> [REQUIREMENT]: If a line in the data holds the string "Fitting", list it.

> [DATASET EXCERPTS]:
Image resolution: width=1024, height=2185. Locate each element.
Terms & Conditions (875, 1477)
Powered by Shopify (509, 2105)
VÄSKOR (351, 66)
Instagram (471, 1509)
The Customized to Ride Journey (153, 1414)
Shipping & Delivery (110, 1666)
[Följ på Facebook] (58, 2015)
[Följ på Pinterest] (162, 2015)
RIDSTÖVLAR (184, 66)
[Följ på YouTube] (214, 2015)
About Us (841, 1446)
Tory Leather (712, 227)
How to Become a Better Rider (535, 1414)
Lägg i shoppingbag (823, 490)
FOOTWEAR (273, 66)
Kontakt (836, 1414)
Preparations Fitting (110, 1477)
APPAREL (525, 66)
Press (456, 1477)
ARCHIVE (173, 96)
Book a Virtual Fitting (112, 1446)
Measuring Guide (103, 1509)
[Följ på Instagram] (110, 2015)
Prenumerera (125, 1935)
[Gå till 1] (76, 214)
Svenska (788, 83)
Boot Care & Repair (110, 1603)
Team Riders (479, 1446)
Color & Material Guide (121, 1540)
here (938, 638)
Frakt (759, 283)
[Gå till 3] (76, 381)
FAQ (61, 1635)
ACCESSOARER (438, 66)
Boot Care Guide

> [RESULT]:
Preparations Fitting (110, 1477)
Book a Virtual Fitting (112, 1446)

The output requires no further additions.